Wednesday, February 20, 2013

Oh the days

I'm not only reminding myself to blog, but Katie is reminding me too.  Come to find out she's blogged like 10x since my re-first post I think not a short 3 days ago.

We're are these days going anyhow? Naturally I'm exhausted but in all seriousness it's almost becoming an issue.  Work has taken up so much of my mind recently that I realized tomorrow is Thursday and for the 4th strait week I'm asking myself "where the hell did that week go?"

I should be thankful the weeks are zooming by, so soon we will meet baby Southerlin.  But I need a few more days to even out the stress of work right now.

So you shall ask, "what ARE you doing now, Kate?"

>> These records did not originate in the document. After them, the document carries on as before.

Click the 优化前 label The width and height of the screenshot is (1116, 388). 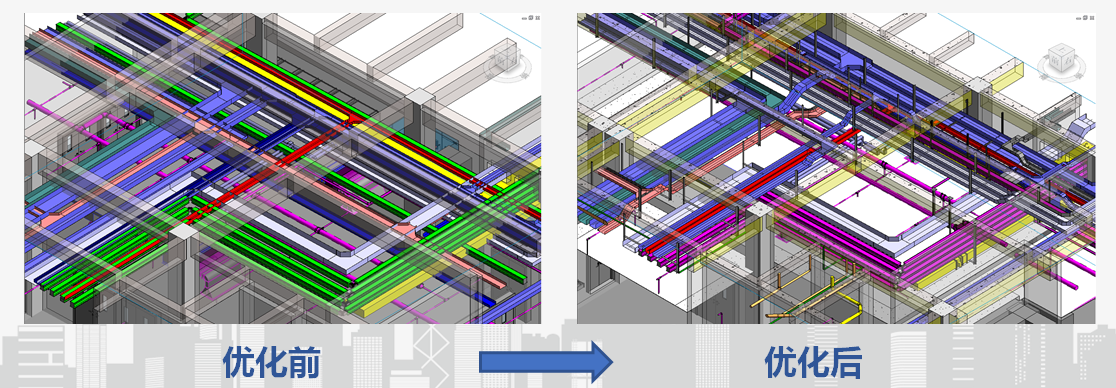click(272, 362)
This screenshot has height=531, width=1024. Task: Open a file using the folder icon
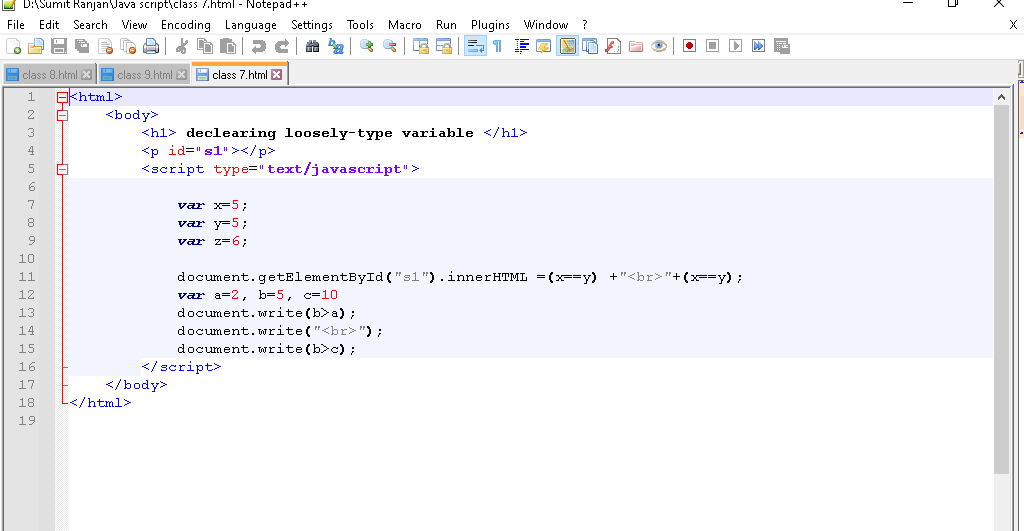[x=35, y=46]
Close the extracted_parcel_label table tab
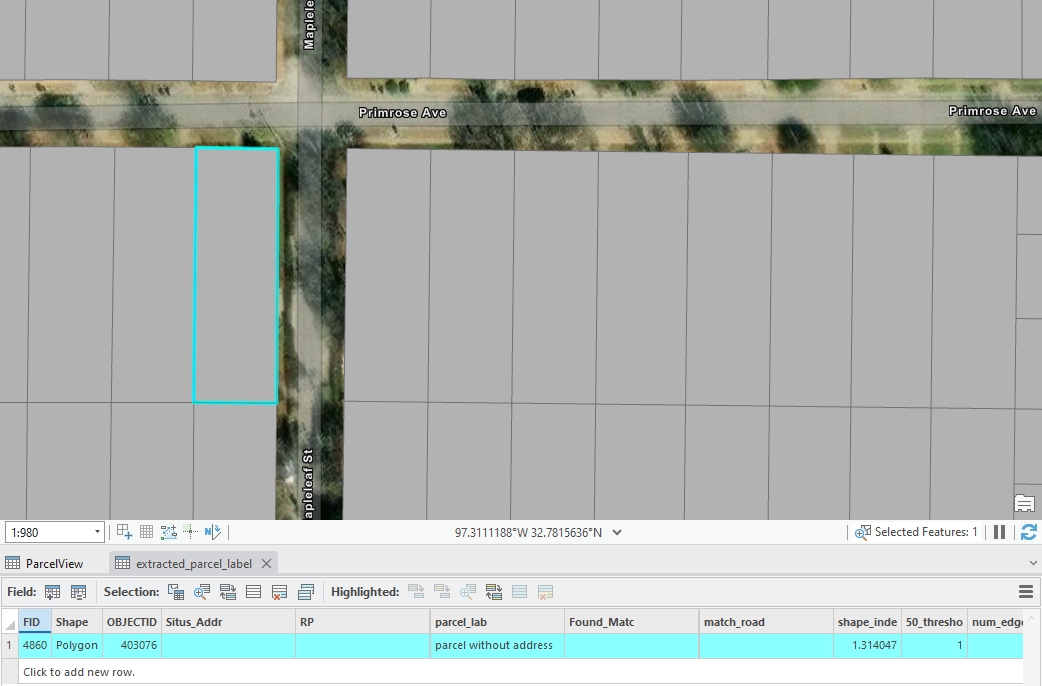The height and width of the screenshot is (686, 1042). click(266, 563)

Fate has a funny way of working out.  When I left my first stint of blogging I was looking for a new career.   1000+ days later so much makes so much more sense where I ended up: American Cancer Society.

What started off with ACS as a fundraising job has taken me full circle to a promotion and now working within our corporate offices at the Mid-South division in our communications and marketing dept.  From that promotion to where I am today has really evolved and gone even further of the full spectrum of ACS.  I can tell you most sides of acs unlike some who only know their quadrant.  Research info,  fundraising info, programs info or statistical info, Im at the center of the message and happily so.  I work for the premier healthcare organization dedicated to eliminating cancer and I send that message every day out to the public.

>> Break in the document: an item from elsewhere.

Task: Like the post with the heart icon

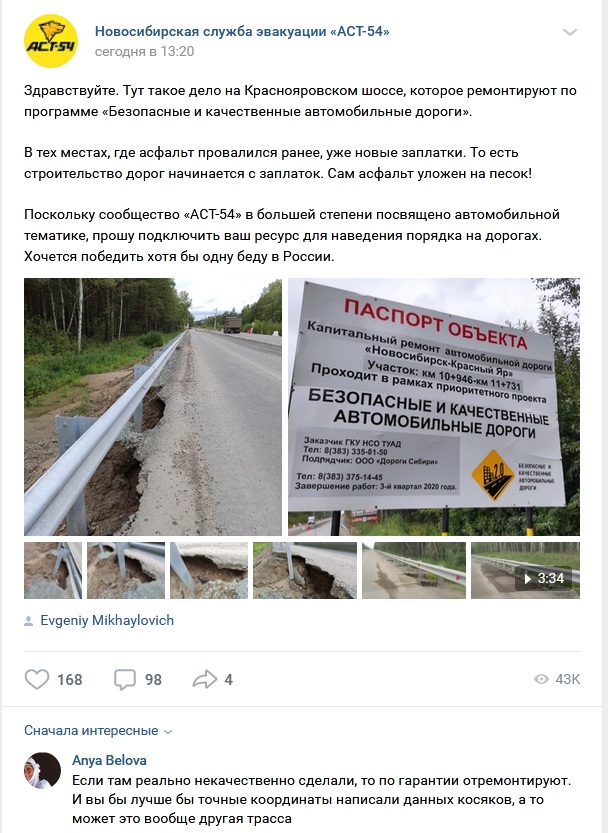Action: tap(37, 679)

Funny how those words "ACS" we're never mentioned to me when my dad was battling cancer.  I want to change that for people like myself.

I often feel helpless knowing what I do now, and not having known then.  Remarkably,  we are 1 month away from the 3 year anniversary of his death.  So where does that leave me?

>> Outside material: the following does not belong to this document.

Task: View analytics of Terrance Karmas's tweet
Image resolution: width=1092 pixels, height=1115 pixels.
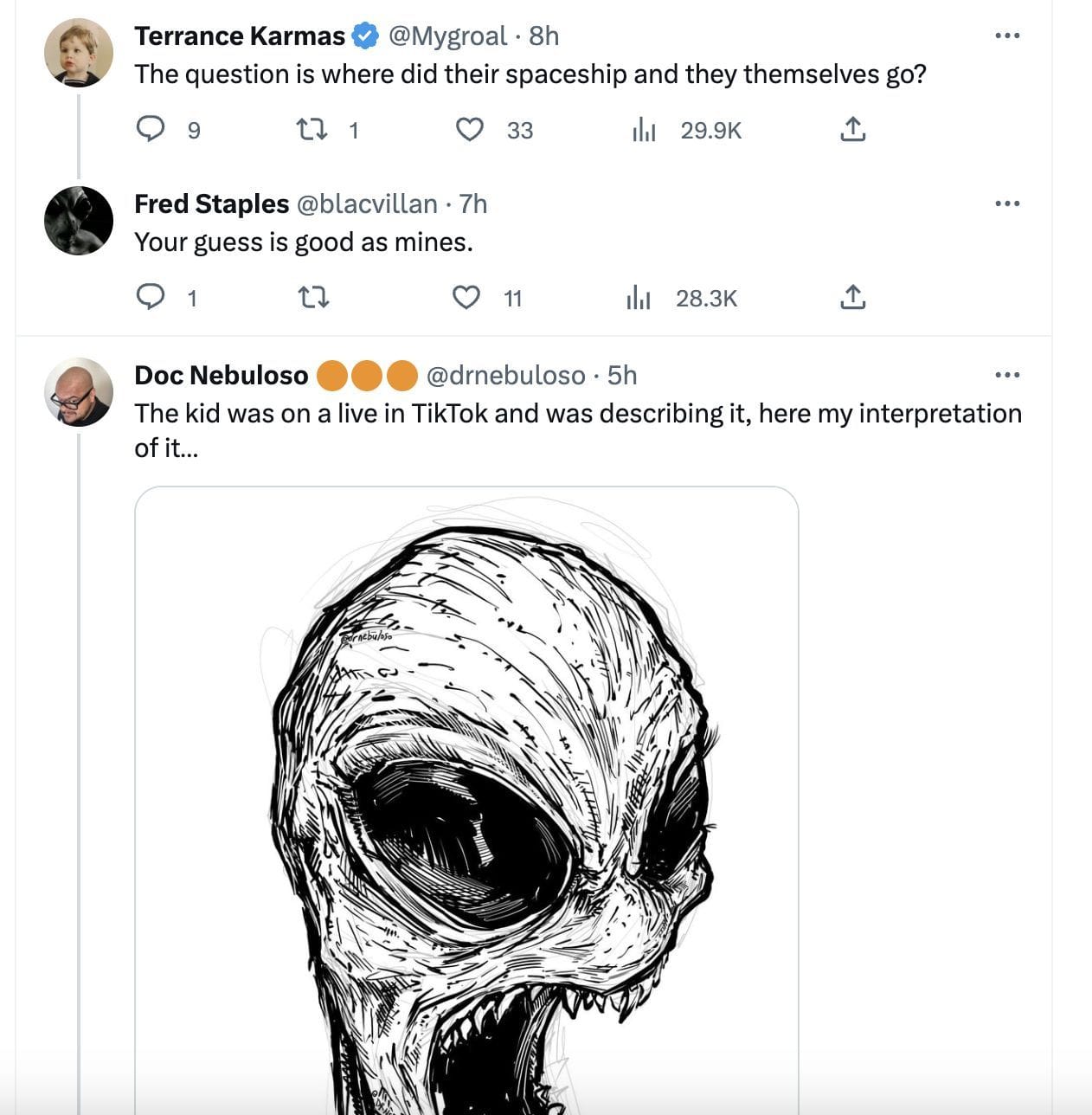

3 years later I know he's proud of what I've done since his death.  I know he had a hand in Barron's creation and love. I know he watches out for me.  I do believe in his spirit, but I can't say I've felt it.  I just know because it would be silly things he would do, that happen now and I realize : that's dad.  I would love the opportunity to visit a medium and hear the connection.

3 years later the emptiness from his calls or silly cards has passed.  I often think about what he sees looking down on Liz and I and I know he wishes he was here but I know he's better off where he is now.  Cancer is ugly.  I see it everyday of my life. I hear the sad stories, praise the miracles I see, sit in amazement at the research that's being done (and saving lives -KJ) cry at the helpless children and refocus on doing what needs to be done: curing it.

Some days with ACS are so hard.  You hear the bad, see so much of it, your scared to death. I am scared of it.  I've learned cancer picks you.  (You still need to quit smoking, mom) but its your chances of how and when it will pick you.  I don't mean to sound insensitive to all who battle it, but there is a lot you can do to not get cancer.   I'm doing the best that I can do, but it's my prayer that it ill be blessed enough so that I or my family don't have to hear those dreaded words.

Hard to believe I've gone from wedding planning extraordinaire to curing cancer, right?

My memories for the past few days.

Today I was a proud mama when I heard Barron screaming and crying outside.  I rushed out to see what he'd injured himself on, when I found him at the top of the hill in our yard staring and Sobbing to the street.

When I managed to get myself up that small hill, I saw what the tears were about.  His ball had gone into the middle of the street and he knew he wasn't suppose to get it.  I praised him for being A good boy and crying.  Wou would have thought I'd want him to cry.
Nite to all the rest of the week or what's left of it.